* **The request**:
Copy out every one of the entries below word for word, with no changes.

** start of Given data **

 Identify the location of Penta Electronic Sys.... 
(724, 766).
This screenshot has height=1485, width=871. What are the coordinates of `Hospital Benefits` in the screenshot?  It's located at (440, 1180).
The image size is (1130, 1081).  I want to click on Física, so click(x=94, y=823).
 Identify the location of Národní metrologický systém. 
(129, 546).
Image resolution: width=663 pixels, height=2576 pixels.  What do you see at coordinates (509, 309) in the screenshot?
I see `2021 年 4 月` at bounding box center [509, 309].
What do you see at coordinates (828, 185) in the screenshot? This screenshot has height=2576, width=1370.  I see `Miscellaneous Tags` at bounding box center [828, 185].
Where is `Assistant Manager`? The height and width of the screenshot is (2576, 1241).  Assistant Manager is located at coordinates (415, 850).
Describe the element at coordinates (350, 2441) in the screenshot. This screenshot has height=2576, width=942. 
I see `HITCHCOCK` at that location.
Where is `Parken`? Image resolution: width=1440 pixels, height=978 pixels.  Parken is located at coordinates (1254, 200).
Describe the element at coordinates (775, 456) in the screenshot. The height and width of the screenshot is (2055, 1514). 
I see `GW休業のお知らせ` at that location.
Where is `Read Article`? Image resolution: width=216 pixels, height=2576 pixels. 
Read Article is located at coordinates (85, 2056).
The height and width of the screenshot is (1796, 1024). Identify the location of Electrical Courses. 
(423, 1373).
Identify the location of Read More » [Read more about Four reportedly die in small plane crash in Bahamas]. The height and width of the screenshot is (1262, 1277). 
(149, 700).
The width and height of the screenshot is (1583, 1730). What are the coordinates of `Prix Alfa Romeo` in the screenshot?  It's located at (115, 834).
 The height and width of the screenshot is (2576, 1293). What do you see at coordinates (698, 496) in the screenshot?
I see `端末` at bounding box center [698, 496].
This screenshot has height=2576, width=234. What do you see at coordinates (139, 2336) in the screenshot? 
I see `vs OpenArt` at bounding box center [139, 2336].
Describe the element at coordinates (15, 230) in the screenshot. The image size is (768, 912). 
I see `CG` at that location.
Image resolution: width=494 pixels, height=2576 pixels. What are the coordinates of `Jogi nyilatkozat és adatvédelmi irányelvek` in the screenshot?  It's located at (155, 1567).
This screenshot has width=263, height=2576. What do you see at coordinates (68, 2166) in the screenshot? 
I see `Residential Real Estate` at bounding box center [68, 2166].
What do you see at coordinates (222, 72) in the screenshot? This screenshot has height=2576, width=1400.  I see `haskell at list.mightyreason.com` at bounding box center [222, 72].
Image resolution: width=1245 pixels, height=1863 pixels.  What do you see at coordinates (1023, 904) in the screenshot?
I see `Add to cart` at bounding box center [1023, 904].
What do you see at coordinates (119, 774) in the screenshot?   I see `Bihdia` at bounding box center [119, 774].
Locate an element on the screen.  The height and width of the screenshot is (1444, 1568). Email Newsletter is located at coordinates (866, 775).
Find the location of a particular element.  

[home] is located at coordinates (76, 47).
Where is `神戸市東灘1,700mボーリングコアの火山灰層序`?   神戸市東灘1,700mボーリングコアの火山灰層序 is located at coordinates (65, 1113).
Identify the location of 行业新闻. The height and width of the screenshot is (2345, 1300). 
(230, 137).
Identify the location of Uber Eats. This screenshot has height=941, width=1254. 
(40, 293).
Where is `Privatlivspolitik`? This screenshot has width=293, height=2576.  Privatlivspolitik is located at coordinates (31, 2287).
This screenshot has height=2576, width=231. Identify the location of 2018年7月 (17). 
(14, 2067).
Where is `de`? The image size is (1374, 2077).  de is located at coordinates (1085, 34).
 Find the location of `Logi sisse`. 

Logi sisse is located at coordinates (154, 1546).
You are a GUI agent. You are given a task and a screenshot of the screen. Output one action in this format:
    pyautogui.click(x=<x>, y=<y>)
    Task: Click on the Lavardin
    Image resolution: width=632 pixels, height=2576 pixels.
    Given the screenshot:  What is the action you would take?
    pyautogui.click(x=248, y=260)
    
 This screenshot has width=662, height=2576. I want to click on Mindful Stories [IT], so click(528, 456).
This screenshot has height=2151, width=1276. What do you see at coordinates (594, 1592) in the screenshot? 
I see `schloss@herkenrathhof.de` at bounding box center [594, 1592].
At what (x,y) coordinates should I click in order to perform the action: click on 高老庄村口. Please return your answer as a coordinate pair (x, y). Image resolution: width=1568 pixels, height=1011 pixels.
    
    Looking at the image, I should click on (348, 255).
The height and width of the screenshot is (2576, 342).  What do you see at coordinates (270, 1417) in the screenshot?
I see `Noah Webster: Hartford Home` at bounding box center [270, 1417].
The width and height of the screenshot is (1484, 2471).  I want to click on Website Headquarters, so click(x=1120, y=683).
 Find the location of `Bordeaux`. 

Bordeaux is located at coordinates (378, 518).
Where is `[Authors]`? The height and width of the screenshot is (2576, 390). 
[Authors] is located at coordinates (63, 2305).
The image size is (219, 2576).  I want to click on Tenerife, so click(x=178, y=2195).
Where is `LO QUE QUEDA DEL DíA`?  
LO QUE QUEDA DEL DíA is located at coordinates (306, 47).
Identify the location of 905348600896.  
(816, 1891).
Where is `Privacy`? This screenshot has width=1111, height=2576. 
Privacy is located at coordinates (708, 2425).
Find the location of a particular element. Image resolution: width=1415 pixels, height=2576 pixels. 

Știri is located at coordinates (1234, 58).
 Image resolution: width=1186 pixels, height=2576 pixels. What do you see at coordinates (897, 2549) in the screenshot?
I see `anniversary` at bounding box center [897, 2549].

** end of Given data **

* **Task output**:
 Identify the location of Penta Electronic Sys.... 
(724, 766).
This screenshot has height=1485, width=871. What are the coordinates of `Hospital Benefits` in the screenshot?  It's located at (440, 1180).
The image size is (1130, 1081).  I want to click on Física, so click(x=94, y=823).
 Identify the location of Národní metrologický systém. 
(129, 546).
Image resolution: width=663 pixels, height=2576 pixels.  What do you see at coordinates (509, 309) in the screenshot?
I see `2021 年 4 月` at bounding box center [509, 309].
What do you see at coordinates (828, 185) in the screenshot? This screenshot has height=2576, width=1370.  I see `Miscellaneous Tags` at bounding box center [828, 185].
Where is `Assistant Manager`? The height and width of the screenshot is (2576, 1241).  Assistant Manager is located at coordinates (415, 850).
Describe the element at coordinates (350, 2441) in the screenshot. This screenshot has height=2576, width=942. 
I see `HITCHCOCK` at that location.
Where is `Parken`? Image resolution: width=1440 pixels, height=978 pixels.  Parken is located at coordinates (1254, 200).
Describe the element at coordinates (775, 456) in the screenshot. The height and width of the screenshot is (2055, 1514). 
I see `GW休業のお知らせ` at that location.
Where is `Read Article`? Image resolution: width=216 pixels, height=2576 pixels. 
Read Article is located at coordinates (85, 2056).
The height and width of the screenshot is (1796, 1024). Identify the location of Electrical Courses. 
(423, 1373).
Identify the location of Read More » [Read more about Four reportedly die in small plane crash in Bahamas]. The height and width of the screenshot is (1262, 1277). 
(149, 700).
The width and height of the screenshot is (1583, 1730). What are the coordinates of `Prix Alfa Romeo` in the screenshot?  It's located at (115, 834).
 The height and width of the screenshot is (2576, 1293). What do you see at coordinates (698, 496) in the screenshot?
I see `端末` at bounding box center [698, 496].
This screenshot has height=2576, width=234. What do you see at coordinates (139, 2336) in the screenshot? 
I see `vs OpenArt` at bounding box center [139, 2336].
Describe the element at coordinates (15, 230) in the screenshot. The image size is (768, 912). 
I see `CG` at that location.
Image resolution: width=494 pixels, height=2576 pixels. What are the coordinates of `Jogi nyilatkozat és adatvédelmi irányelvek` in the screenshot?  It's located at (155, 1567).
This screenshot has width=263, height=2576. What do you see at coordinates (68, 2166) in the screenshot? 
I see `Residential Real Estate` at bounding box center [68, 2166].
What do you see at coordinates (222, 72) in the screenshot? This screenshot has height=2576, width=1400.  I see `haskell at list.mightyreason.com` at bounding box center [222, 72].
Image resolution: width=1245 pixels, height=1863 pixels.  What do you see at coordinates (1023, 904) in the screenshot?
I see `Add to cart` at bounding box center [1023, 904].
What do you see at coordinates (119, 774) in the screenshot?   I see `Bihdia` at bounding box center [119, 774].
Locate an element on the screen.  The height and width of the screenshot is (1444, 1568). Email Newsletter is located at coordinates (866, 775).
Find the location of a particular element.  

[home] is located at coordinates (76, 47).
Where is `神戸市東灘1,700mボーリングコアの火山灰層序`?   神戸市東灘1,700mボーリングコアの火山灰層序 is located at coordinates (65, 1113).
Identify the location of 行业新闻. The height and width of the screenshot is (2345, 1300). 
(230, 137).
Identify the location of Uber Eats. This screenshot has height=941, width=1254. 
(40, 293).
Where is `Privatlivspolitik`? This screenshot has width=293, height=2576.  Privatlivspolitik is located at coordinates (31, 2287).
This screenshot has height=2576, width=231. Identify the location of 2018年7月 (17). 
(14, 2067).
Where is `de`? The image size is (1374, 2077).  de is located at coordinates (1085, 34).
 Find the location of `Logi sisse`. 

Logi sisse is located at coordinates (154, 1546).
You are a GUI agent. You are given a task and a screenshot of the screen. Output one action in this format:
    pyautogui.click(x=<x>, y=<y>)
    Task: Click on the Lavardin
    Image resolution: width=632 pixels, height=2576 pixels.
    Given the screenshot:  What is the action you would take?
    pyautogui.click(x=248, y=260)
    
 This screenshot has width=662, height=2576. I want to click on Mindful Stories [IT], so click(528, 456).
This screenshot has height=2151, width=1276. What do you see at coordinates (594, 1592) in the screenshot? 
I see `schloss@herkenrathhof.de` at bounding box center [594, 1592].
At what (x,y) coordinates should I click in order to perform the action: click on 高老庄村口. Please return your answer as a coordinate pair (x, y). Image resolution: width=1568 pixels, height=1011 pixels.
    
    Looking at the image, I should click on (348, 255).
The height and width of the screenshot is (2576, 342).  What do you see at coordinates (270, 1417) in the screenshot?
I see `Noah Webster: Hartford Home` at bounding box center [270, 1417].
The width and height of the screenshot is (1484, 2471).  I want to click on Website Headquarters, so click(x=1120, y=683).
 Find the location of `Bordeaux`. 

Bordeaux is located at coordinates (378, 518).
Where is `[Authors]`? The height and width of the screenshot is (2576, 390). 
[Authors] is located at coordinates (63, 2305).
The image size is (219, 2576).  I want to click on Tenerife, so click(x=178, y=2195).
Where is `LO QUE QUEDA DEL DíA`?  
LO QUE QUEDA DEL DíA is located at coordinates (306, 47).
Identify the location of 905348600896.  
(816, 1891).
Where is `Privacy`? This screenshot has width=1111, height=2576. 
Privacy is located at coordinates (708, 2425).
Find the location of a particular element. Image resolution: width=1415 pixels, height=2576 pixels. 

Știri is located at coordinates (1234, 58).
 Image resolution: width=1186 pixels, height=2576 pixels. What do you see at coordinates (897, 2549) in the screenshot?
I see `anniversary` at bounding box center [897, 2549].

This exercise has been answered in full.